11. Balance Sheet Assessment

Companies with more cash than debt have lower bankruptcy risk.

Crane Net Cash Position

Crane is a profitable, well-capitalized company with $388.2 million of cash and no debt. This position is 3.5% of its market cap and gives it the freedom to borrow money, return capital to shareholders, or invest in growth initiatives. Leverage is not an issue here.

12. Key Takeaways from Crane’s Q3 Results

We enjoyed seeing Crane beat analysts’ EBITDA expectations this quarter. We were also glad its organic revenue outperformed Wall Street’s estimates. Zooming out, we think this was a good print with some key areas of upside. The stock traded up 3.5% to $198 immediately after reporting.

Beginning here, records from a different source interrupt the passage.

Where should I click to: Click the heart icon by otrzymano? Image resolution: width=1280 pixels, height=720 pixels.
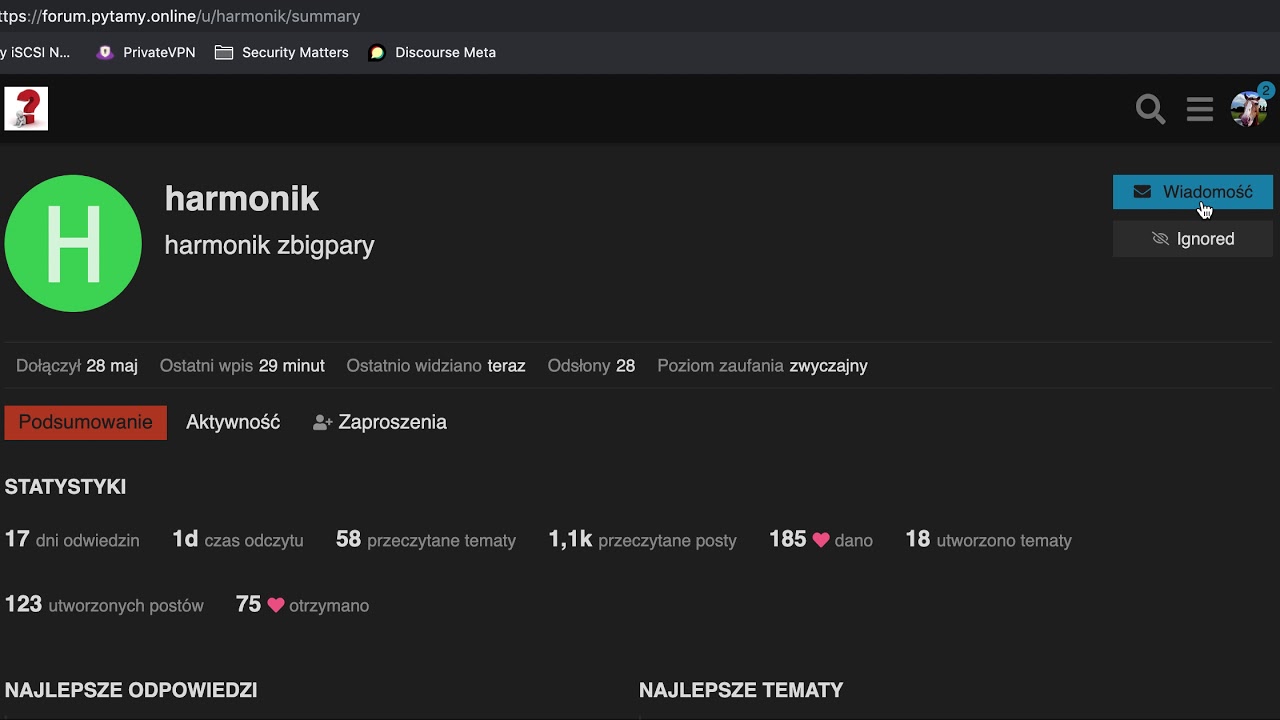click(276, 605)
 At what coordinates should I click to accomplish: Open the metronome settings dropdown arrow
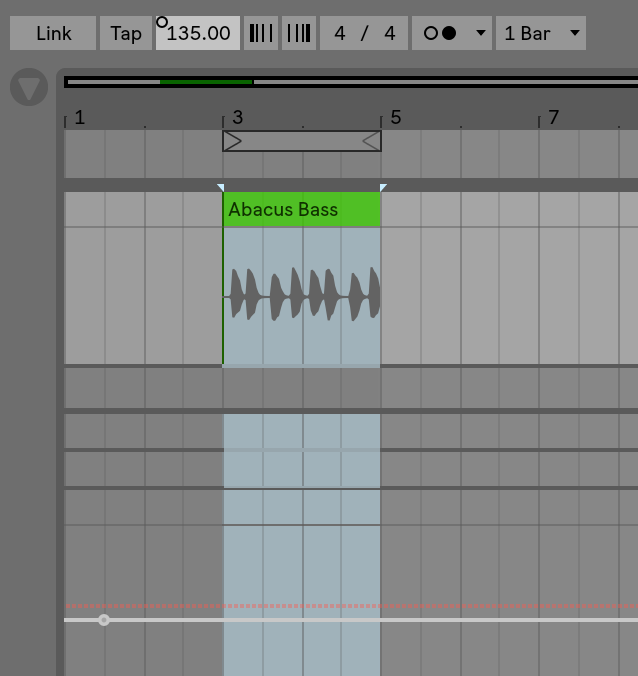point(481,33)
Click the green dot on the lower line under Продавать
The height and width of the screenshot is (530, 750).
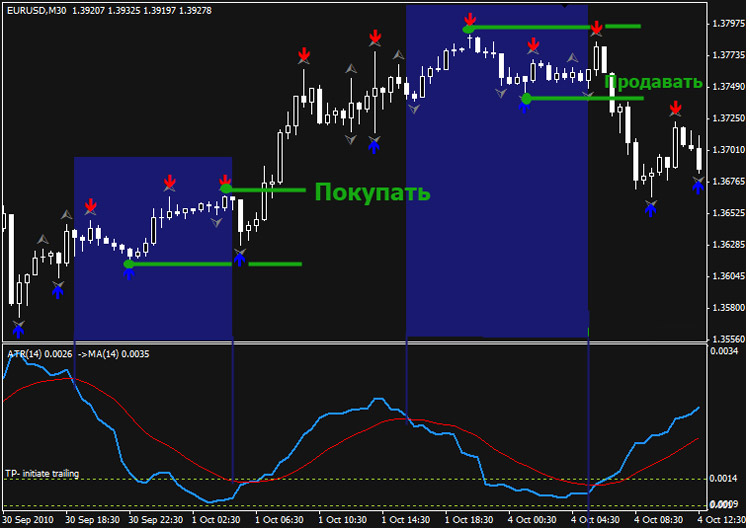pyautogui.click(x=526, y=98)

13. Is Now The Time To Buy Crane?

Updated: December 4, 2025 at 10:44 PM EST

When considering an investment in Crane, investors should account for its valuation and business qualities as well as what’s happened in the latest quarter.

Crane’s business quality ultimately falls short of our standards. To kick things off, its revenue has declined over the last five years. And while its healthy gross margins indicate the value of its differentiated offerings, the downside is its unimpressive EPS growth over the last five years shows it’s failed to produce meaningful profits for shareholders. On top of that, its organic revenue growth has disappointed.

Crane’s P/E ratio based on the next 12 months is 29.4x. At this valuation, there’s a lot of good news priced in - we think there are better opportunities elsewhere.

Wall Street analysts have a consensus one-year price target of $213.89 on the company (compared to the current share price of $187.87).